Scientists have long debated how these canyons and valley networks - like the kinds carved by running water over millions of years on Earth - could form on Mars some 3.8 billion years ago, a time many believe the planet was frozen.
The researchers, including Ravi Kumar Kopparapu from University of Maryland in the US, suggest a glacier-covered early Mars may have experienced long warm periods, lasting up to 10 million years at a time, caused by a thick atmosphere of carbon dioxide and hydrogen.
The team found the warming cycles would have lasted long enough, and produced enough water, to create the features.
"With the cycling hypothesis, you get these long periods of warmth that give you sufficient time to form all the different Martian valley networks," said Natasha Batalha, graduate student at Pennsylvania State University in the US.
Previous research suggested that asteroid impacts warmed the planet, creating steam atmospheres that led to rain.
However, those warm periods would have much shorter durations and struggled to produce enough water.
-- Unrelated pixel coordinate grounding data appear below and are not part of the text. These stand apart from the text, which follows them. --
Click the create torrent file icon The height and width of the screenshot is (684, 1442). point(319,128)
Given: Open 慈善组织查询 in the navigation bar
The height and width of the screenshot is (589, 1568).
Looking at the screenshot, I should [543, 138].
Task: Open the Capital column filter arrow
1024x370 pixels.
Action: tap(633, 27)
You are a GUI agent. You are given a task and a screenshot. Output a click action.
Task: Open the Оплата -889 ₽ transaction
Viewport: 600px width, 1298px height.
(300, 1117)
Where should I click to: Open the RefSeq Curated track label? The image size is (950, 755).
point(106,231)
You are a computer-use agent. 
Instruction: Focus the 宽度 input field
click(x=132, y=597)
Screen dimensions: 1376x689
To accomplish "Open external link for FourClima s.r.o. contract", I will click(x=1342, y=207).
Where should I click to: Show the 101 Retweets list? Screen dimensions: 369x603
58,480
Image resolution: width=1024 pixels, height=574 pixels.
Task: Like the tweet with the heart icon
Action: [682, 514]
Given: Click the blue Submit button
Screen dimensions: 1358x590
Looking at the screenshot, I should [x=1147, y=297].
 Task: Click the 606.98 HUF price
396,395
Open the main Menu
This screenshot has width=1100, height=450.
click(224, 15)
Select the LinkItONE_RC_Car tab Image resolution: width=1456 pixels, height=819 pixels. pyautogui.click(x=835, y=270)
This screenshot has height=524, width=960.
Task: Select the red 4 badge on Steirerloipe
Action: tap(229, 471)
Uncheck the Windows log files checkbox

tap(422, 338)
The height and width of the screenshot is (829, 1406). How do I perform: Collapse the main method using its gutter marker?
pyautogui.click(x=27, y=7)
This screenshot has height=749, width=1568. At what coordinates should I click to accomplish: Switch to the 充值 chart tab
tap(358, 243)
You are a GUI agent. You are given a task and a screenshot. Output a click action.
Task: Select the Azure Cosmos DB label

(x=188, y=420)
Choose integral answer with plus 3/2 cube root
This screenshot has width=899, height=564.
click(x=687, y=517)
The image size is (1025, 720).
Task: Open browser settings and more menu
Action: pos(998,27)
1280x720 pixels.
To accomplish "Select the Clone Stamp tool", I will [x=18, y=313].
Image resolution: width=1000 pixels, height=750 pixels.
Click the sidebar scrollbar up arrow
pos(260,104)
"We think Mars had to be warm for millions to tens of millions of years, and the impact hypothesis can keep it warm for thousands of years," said Jim Kasting, Professor at Penn State.
Kasting said valleys on the Martian surface are similar in width to the Colorado River Canyon.
Scientists estimate it took 16 million years for the Colorado River, swollen seasonally as the snow melts in the Rocky Mountains, to carve the nearby Grand Canyon.
Using climate models, the team showed warming periods - caused when greenhouse gases reached a certain tipping point - lasted millions of years on Mars.
With the right choice of parameters, these warm periods can last up to 10 million years.
According to researchers, greenhouse gases accumulated in the atmosphere gradually, belched by volcanic eruptions, released by cooling magma on the surface or seeping up from the planet's crust.
Rain naturally removes some of this from the atmosphere when it falls, storing some carbon in the ground through a process called chemical weathering.
However, since early Mars was cold, it rained less and this process couldn't keep up, the researchers said.
As the planet warmed, chemical weathering would eventually happen faster than volcanoes could return gases into the atmosphere, and the planet would begin to cool, ushering in another ice age.
The study was published in the journal Earth and Planetary Science Letters.